Tuttavia, in disparte il profilo qualificatorio, il giudice ha evidenziato come nel caso in specie sia venuta a mancare l’essenziale contenuto decisionale della delibera, in quanto, stante il meccanismo procedurale adottato, che si articola in un complesso di dieci diverse fasi, il provvedimento del Comune di Bari ha semplicemente assunto la valenza di una proposta, di una ipotesi di progetto da sottoporre alla valutazione ed alle offerte dei privati, con ulteriore possibilità di rivalutazione della situazione a seguito dell’esaurimento di tale fase procedimentale. Da qui la corretta valutazione di carenza di ogni contenuto programmatorio.

In tal senso, non va condivisa la tesi del ricorrente in primo grado, qui riproposta, che la tipologia dell’intervento operativo spettante al privato potesse essere individuata mediante la successiva stipula di convenzioni, in quanto in tal modo verrebbe a cadere l’impianto programmatorio del piano, con conseguente abbattimento della sua principale funzione.

3. – Con i rimanenti motivi di cui alla lett. C) e D) del primo motivo di ricorso, viene censurata ulteriormente la decisione di inammissibilità sotto altri profili, concernenti il mancato rispetto dell’ordine procedurale imposto e la incompleta preparazione del bando relativo alla partecipazione alla selezione. Si tratta peraltro di censure che vengono ad incidere sulla decisione di inammissibilità della proposta di PRU da parte del Comune di Bari. Tuttavia, tale declaratoria si fonda comunque sulle ragioni prima esaminate e ritenute corrette. Ne deriva che alcun vantaggio potrebbe venire alla parte appellante dall’accoglimento di tali censure, in quanto non potrebbero dar luogo all’annullamento di tale provvedimento. Pertanto, come correttamente evidenziato anche dal T.A.R., le doglianze possono essere ritenute assorbite.

---*---

Esercizio assegnato 1: Riassumi in due frasi il brano sulla delibera del Comune di Bari.
Esercizio assegnato 2: Secondo il brano sulla delibera del Comune di Bari, in quante fasi si articola il meccanismo procedurale adottato?
Esercizio assegnato 3: Riprendi il brano sulla delibera del Comune di Bari dal punto in cui si interrompe.
Per svolgere il lavoro non occorre consultare le righe.

Righe sulla posizione degli obiettivi:
---*---

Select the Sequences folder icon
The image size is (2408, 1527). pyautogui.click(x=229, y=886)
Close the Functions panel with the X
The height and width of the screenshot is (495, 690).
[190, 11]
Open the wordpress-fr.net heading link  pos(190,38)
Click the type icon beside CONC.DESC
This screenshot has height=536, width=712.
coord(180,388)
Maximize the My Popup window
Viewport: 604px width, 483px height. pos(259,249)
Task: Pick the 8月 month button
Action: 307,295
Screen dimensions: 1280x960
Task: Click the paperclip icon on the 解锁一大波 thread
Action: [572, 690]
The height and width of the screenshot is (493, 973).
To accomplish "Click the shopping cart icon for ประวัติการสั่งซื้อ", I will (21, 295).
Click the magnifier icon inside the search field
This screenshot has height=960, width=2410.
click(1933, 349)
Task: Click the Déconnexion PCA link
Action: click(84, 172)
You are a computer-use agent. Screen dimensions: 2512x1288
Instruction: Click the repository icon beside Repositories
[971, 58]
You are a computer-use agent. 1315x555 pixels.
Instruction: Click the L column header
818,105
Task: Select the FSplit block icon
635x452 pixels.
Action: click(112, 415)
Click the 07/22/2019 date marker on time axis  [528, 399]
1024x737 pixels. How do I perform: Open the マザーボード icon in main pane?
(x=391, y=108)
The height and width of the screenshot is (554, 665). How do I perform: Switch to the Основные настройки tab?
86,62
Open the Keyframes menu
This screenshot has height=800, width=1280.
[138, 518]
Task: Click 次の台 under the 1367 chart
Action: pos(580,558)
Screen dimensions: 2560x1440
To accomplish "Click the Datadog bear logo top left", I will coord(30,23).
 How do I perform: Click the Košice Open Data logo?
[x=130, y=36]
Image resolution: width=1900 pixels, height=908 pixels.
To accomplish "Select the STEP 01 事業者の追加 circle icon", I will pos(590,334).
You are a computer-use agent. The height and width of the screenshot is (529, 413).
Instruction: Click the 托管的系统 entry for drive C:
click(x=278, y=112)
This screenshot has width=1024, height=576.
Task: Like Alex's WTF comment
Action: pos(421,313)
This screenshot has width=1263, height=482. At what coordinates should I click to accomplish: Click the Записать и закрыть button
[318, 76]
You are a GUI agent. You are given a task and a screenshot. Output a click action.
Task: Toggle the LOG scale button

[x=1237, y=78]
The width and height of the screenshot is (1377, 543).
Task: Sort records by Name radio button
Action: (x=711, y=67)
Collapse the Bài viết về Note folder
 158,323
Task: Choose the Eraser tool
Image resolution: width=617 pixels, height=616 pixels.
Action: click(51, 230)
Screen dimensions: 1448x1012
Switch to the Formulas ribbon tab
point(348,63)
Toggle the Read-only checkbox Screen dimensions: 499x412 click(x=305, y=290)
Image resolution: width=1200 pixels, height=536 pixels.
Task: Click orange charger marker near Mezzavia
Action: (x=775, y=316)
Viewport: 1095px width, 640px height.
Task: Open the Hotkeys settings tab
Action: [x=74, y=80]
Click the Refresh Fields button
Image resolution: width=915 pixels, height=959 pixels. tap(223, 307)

---*---

Risposta all'esercizio 1: Il giudice ha ritenuto che la delibera del Comune di Bari, inserita in un procedimento di dieci fasi, avesse solo il valore di una proposta priva di contenuto programmatorio. Ha respinto la tesi che il tipo di intervento del privato potesse essere fissato con successive convenzioni e ha considerato assorbite le altre censure, poiché l'inammissibilità si fonda comunque sulle ragioni già ritenute corrette.

Risposta all'esercizio 2: In dieci fasi diverse.

Risposta all'esercizio 3:
4. – Il secondo motivo di appello, relativo alla violazione dei principi valevoli in tema di appalti pubblici e che impediscono la predisposizione di progetti edilizi in assenza della certezza del finanziamento, è sviluppato in maniera minimale, in quanto l’appellante evidenzia solo come la sentenza gravata non abbia dato adeguata contezza della ragione di censura.

4.1. – La doglianza non ha pregio.

Il T.A.R. della Puglia, affrontando la questione, ha espressamente evidenziato come la fattispecie procedura imponesse che il compito dell’amministrazione comunale fosse solo quello di individuare le opere realizzabili dal privato, senza contestualmente procedere alla scelta del soggetto attuatore. Non vi è quindi una relazione stretta tra l’esigenza di completezza nella descrizione degli interventi, che è stata causa della dichiarazione di inammissibilità, e l’assunzione degli obblighi di attuazione dell’opera progettata da parte dei privati. In questo senso, la censura proposta non coglie nel segno, in quanto la rilevanza economica del progetto emerge solo in un successivo momento, qui non rilevante.

5. – Con il terzo motivo di diritto, ci si duole dell’erronea valutazione operata in relazione alla sostenuta carenza documentale dei programmi presentati. Evidenzia l’appellante come lo stesso abbia allegato alla progettazione quello che era dovuto in rapporto alla normativa vigente, ossia il decreto ministeriale 1 dicembre 1994 e la delibera di Consiglio regionale n. 894 del 1994.

5.1. – La censura non può essere accolta.

La ricostruzione operata dalla parte appellante si fonda sull’ipotesi, già giudicata come non condivisibile, che la tipologia di piano presupponesse una necessaria incompletezza, stante la separazione della fase di predisposizione del progetto da quella della partecipazione del privato, a seguito di concorso, al programma di recupero urbano di iniziativa comunale.

Tuttavia, tale ricostruzione è stata sopra smentita e la documentazione allegata, in quando coerente con la valutazione operata dal Comune e già ritenuta non corretta, appare carente proprio in relazione alla fase di predisposizione spettante all’ente.

Correttamente il T.A.R. ha quindi ritenuto infondata la doglianza in relazione alla incompletezza progettuale, conseguente alla errata valutazione del valore del piano.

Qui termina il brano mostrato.